Run a Validation Job
To execute a Validation Job, click the run icon.
This may take several minutes depending upon the quantity of domains selected. While running, the job tile will indicate a status of 'Extracting' when extracting the data, then 'Processing' when it sends the data to Pinnacle 21 Enterprise. Lastly, the job status will display as 'Completed' even if there are issues found in the validation. If there was a problem running the validation job (error received from Pinnacle 21 or a problem with authentication) the job will return with status 'Error'. Contact the helpdesk for assistance resolving errors.
Extracting
Processing
Completed
Access Validation Results
The results of the validation are then accessible under Validations.
Click Validations in the Master Header.
Under Validations is a listing of all validations that have been run for the selected study.

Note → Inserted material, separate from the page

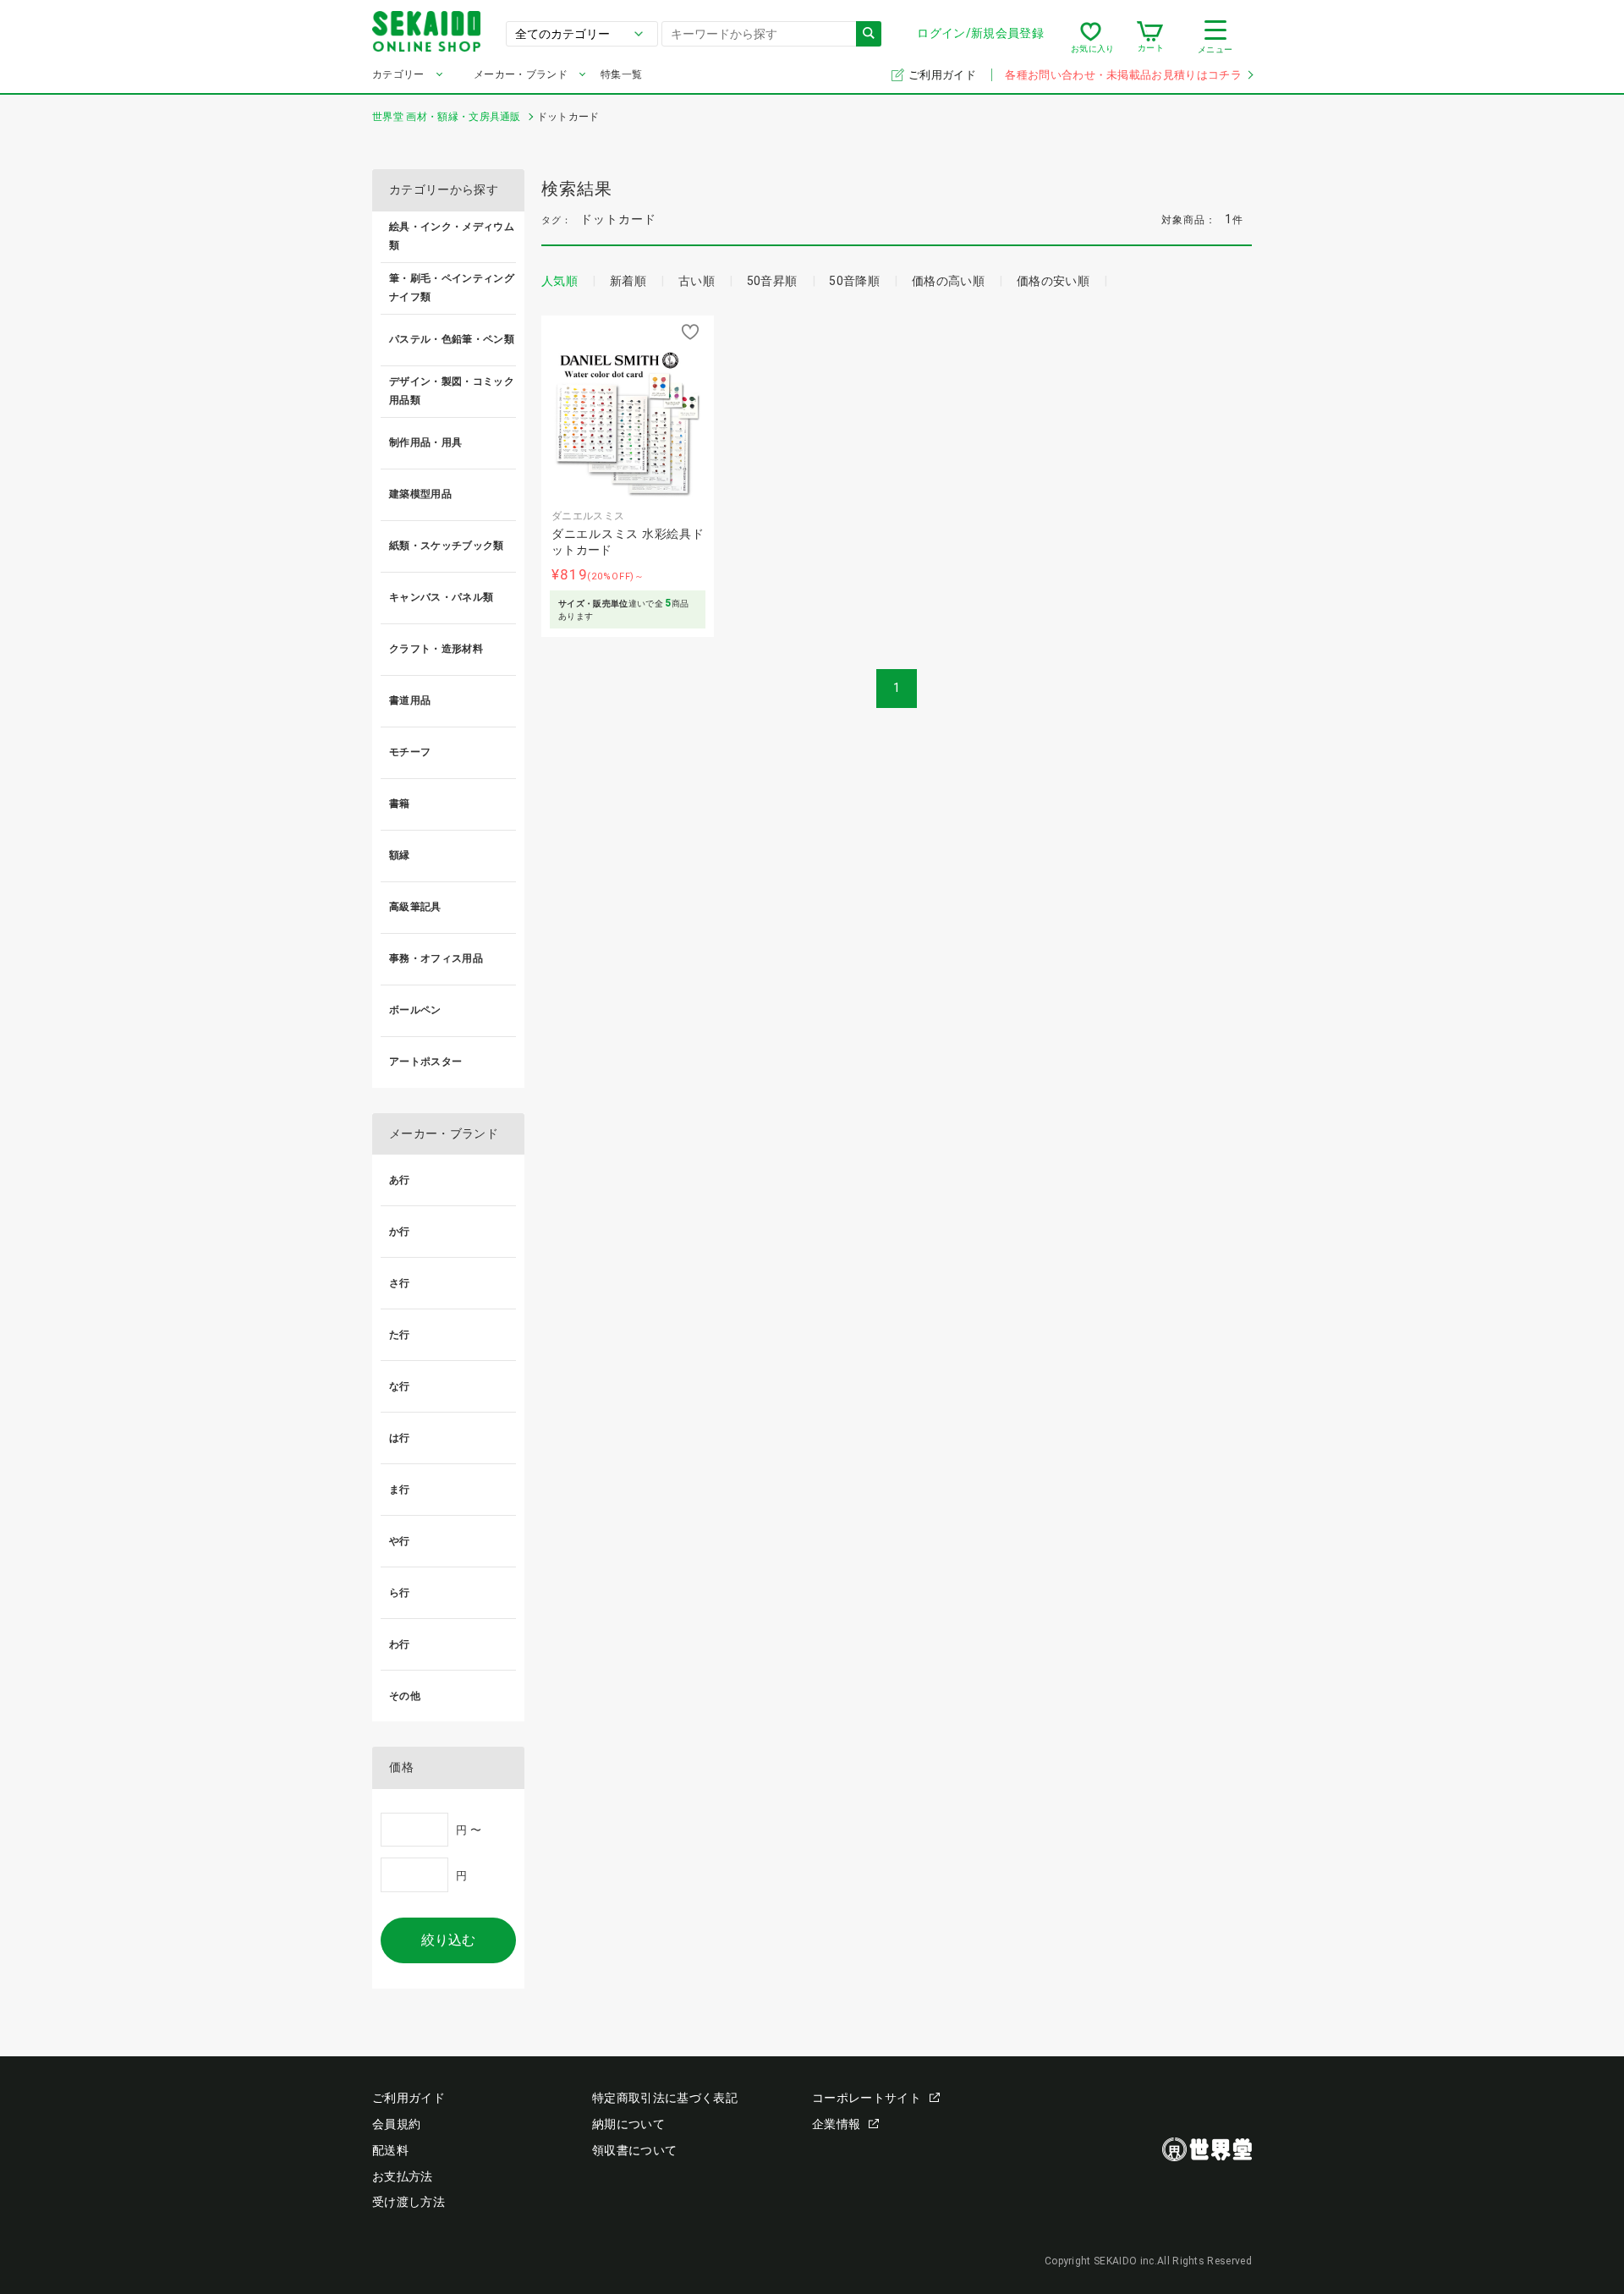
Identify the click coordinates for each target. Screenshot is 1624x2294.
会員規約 (396, 2124)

A new entry is created in the list every time a Validation Job is run.
The listing includes the following information for each validation:
- Job Name / Job ID: The name given to the validation job / unique ID assigned to each validation.
- Status: The status of the validation job.
- Data Store: The data store containing the data that have been validated.
- Standard: The selected standard against which the data have been validated.
- Controlled Terminology: The selected version of controlled terminology used in the validation.
- Created By: The user who executed the validation job.
- Created Date: The date and time the validation report was created.
Available Listing Actions
Export to Excel by clicking the Excel document icon. The Excel file downloads to the computer.
- Delete the results of an executed validation job by clicking the trashcan icon.
Best Practices
- Verify prerequisites before running. Confirm that Pinnacle 21 Enterprise validation is enabled and licensing is configured for the elluminate URL, that the study has Data Quality enabled, and that the required privileges are assigned. Contact an eCS support representative for assistance if needed,
- Scope each validation job deliberately. Select the correct Data Store (Staging vs. Data Mart) and include only domains required for validation. Smaller, focused jobs reduce run time and keep findings topical, making the discovery of any findings faster, and easier to action.
- Select specific versions for Standard, Controlled Terminology, and any dictionary options in the validation job, rather than relying on defaults that can change over time. Record the choices in the Validation Comment to document the configuration. Using fixed versions ensures that repeated runs apply the same rules and reference data, producing comparable results and a clear audit trail.
- Name jobs consistently. Consider using a naming pattern that contains study, package, standard, and scope. Consistent names make tiles, history, and exported reports easy to find, compare, and submit to any regulatory reviewers if necessary.
- Iterate and compare over time. Re-run the same job after data fixes to create a new entry in Validations and track progress by reviewing validation findings and issue counts. Maintain a validation schedule aligned to data refreshes or study milestones.